Description of the task – Rewrite the lines of the listing as a JSON list of strings, one string per line, starting at the line that contains "The width and" and ending at the end of the listing, skipping blank lines. Leave the pictures out of the answer.

(Portion of a data file)
● ● ● ● ● ● ●
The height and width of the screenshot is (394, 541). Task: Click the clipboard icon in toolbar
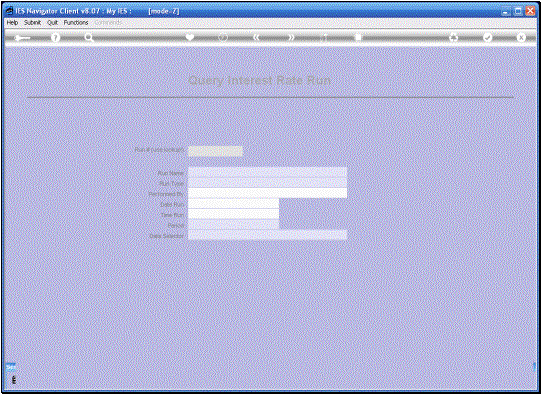click(358, 37)

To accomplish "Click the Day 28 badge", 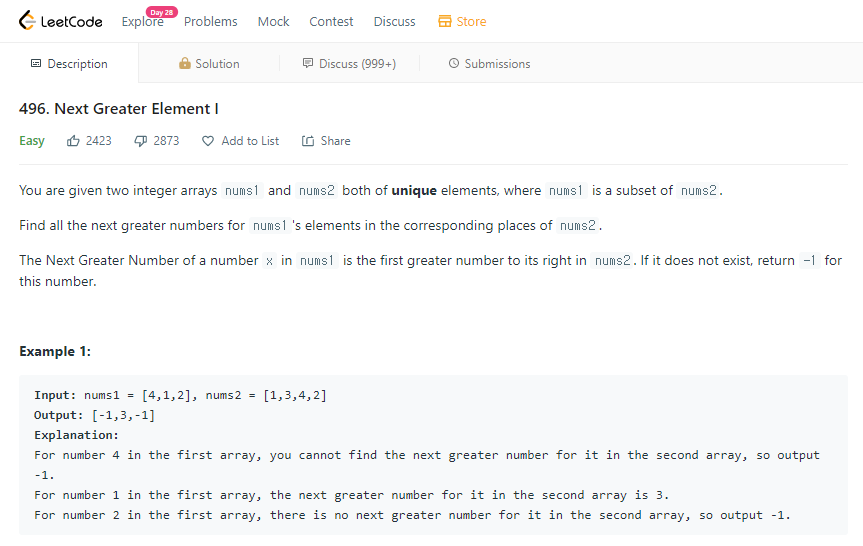I will click(x=161, y=12).
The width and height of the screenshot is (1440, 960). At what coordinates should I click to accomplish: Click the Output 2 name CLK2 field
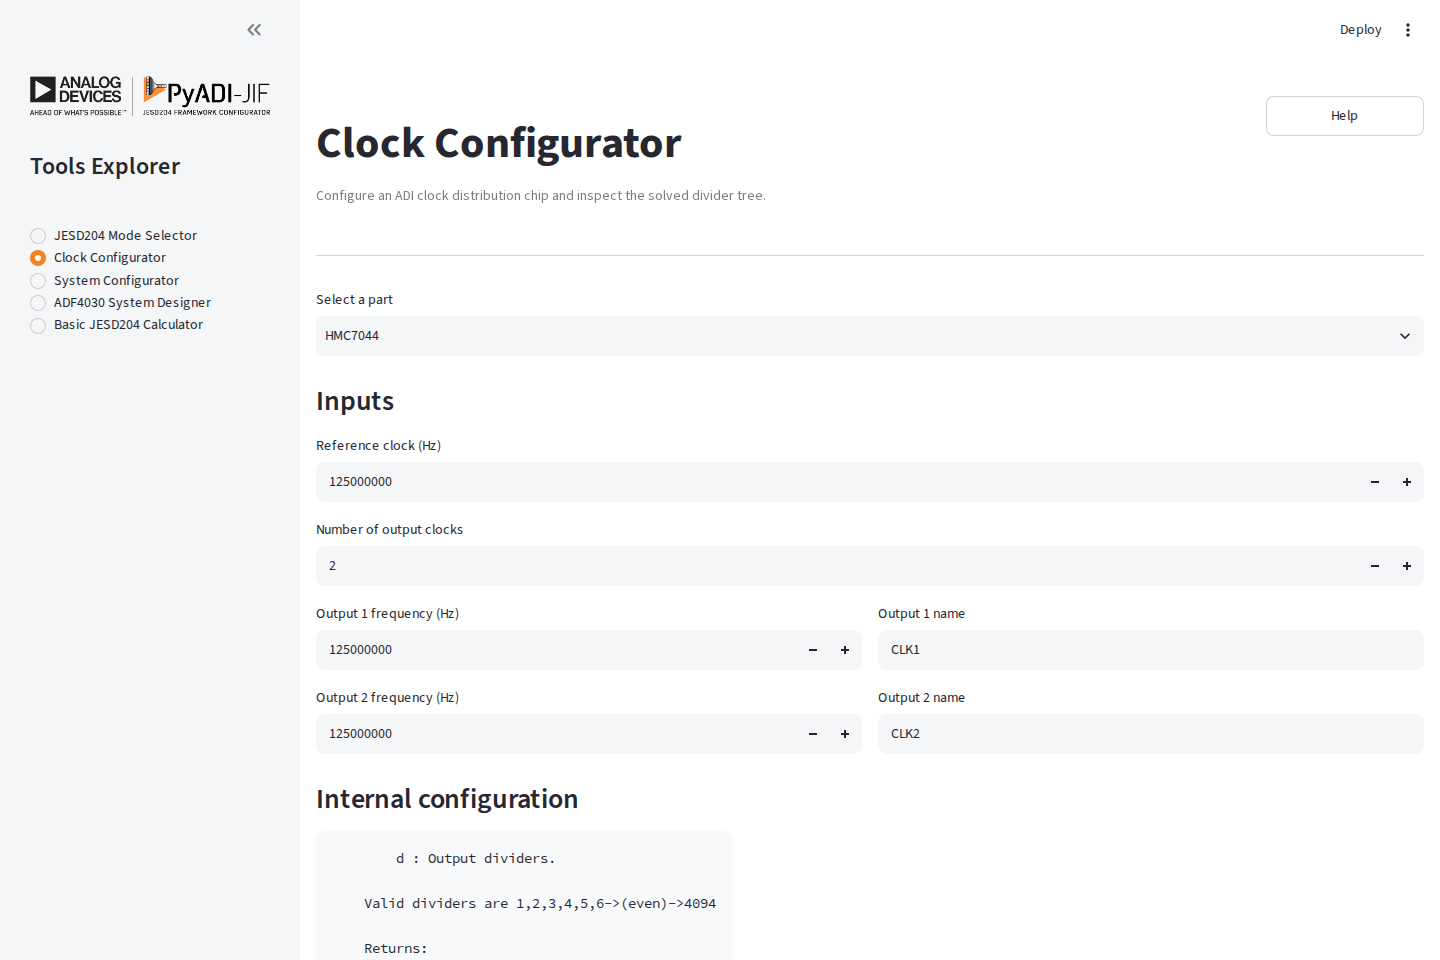[x=1151, y=734]

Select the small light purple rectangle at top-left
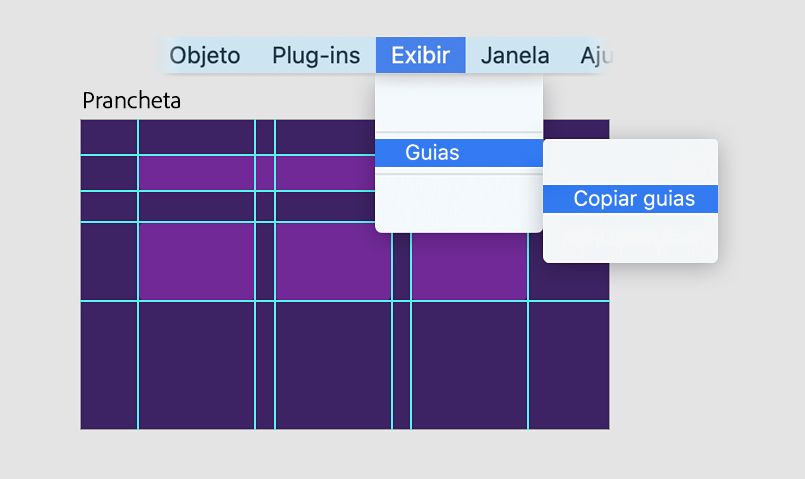[196, 173]
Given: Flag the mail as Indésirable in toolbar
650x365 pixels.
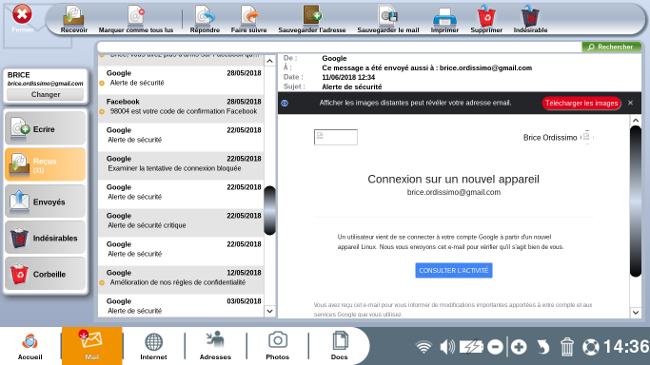Looking at the screenshot, I should point(530,19).
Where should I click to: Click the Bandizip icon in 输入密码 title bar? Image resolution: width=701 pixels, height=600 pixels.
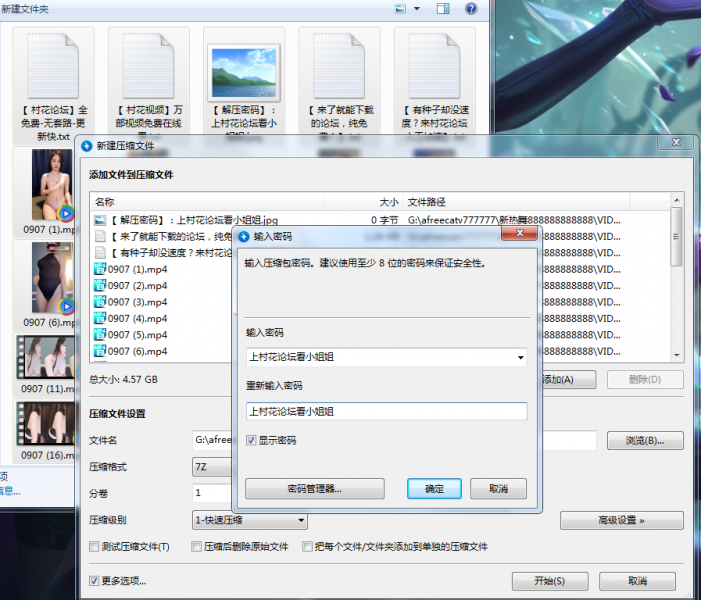(x=243, y=236)
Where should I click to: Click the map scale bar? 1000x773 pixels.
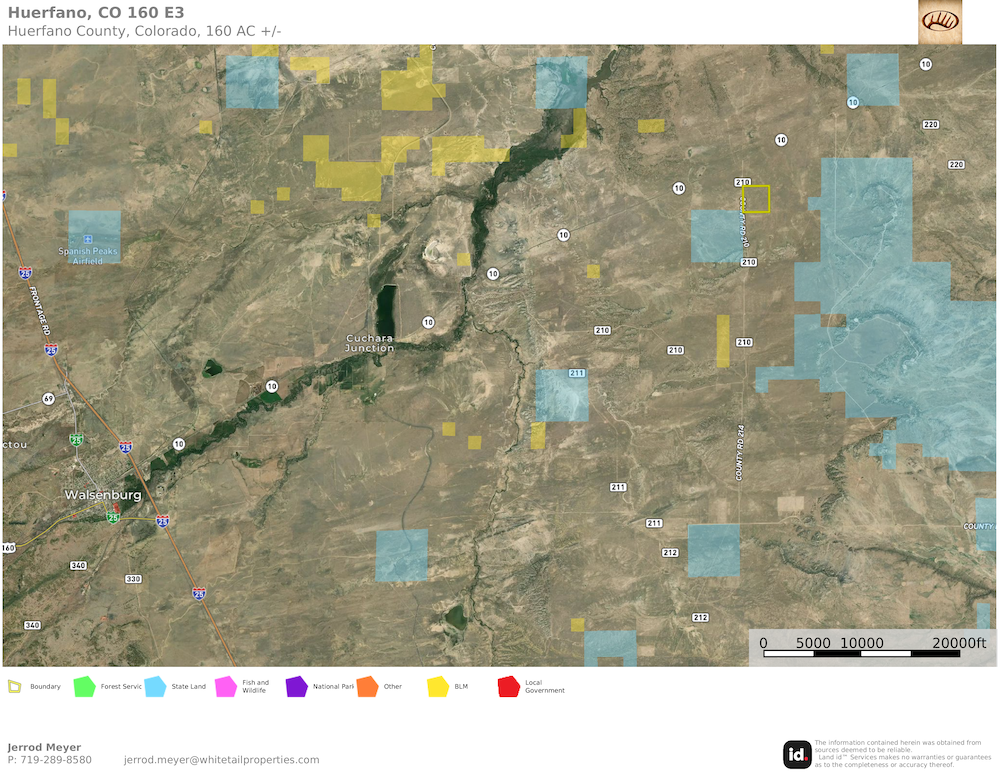click(x=861, y=653)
● ● ● ● ● ● ●
Full response –
[
  "The width and height of the screenshot is (1440, 960). At what coordinates should I click to accomplish: Click the Output 2 name CLK2 field",
  "[x=1151, y=734]",
  "Select the small light purple rectangle at top-left",
  "[196, 173]",
  "Given: Flag the mail as Indésirable in toolbar",
  "650x365 pixels.",
  "Looking at the screenshot, I should point(530,19).",
  "Where should I click to: Click the Bandizip icon in 输入密码 title bar? Image resolution: width=701 pixels, height=600 pixels.",
  "(x=243, y=236)",
  "Where should I click to: Click the map scale bar? 1000x773 pixels.",
  "click(x=861, y=653)"
]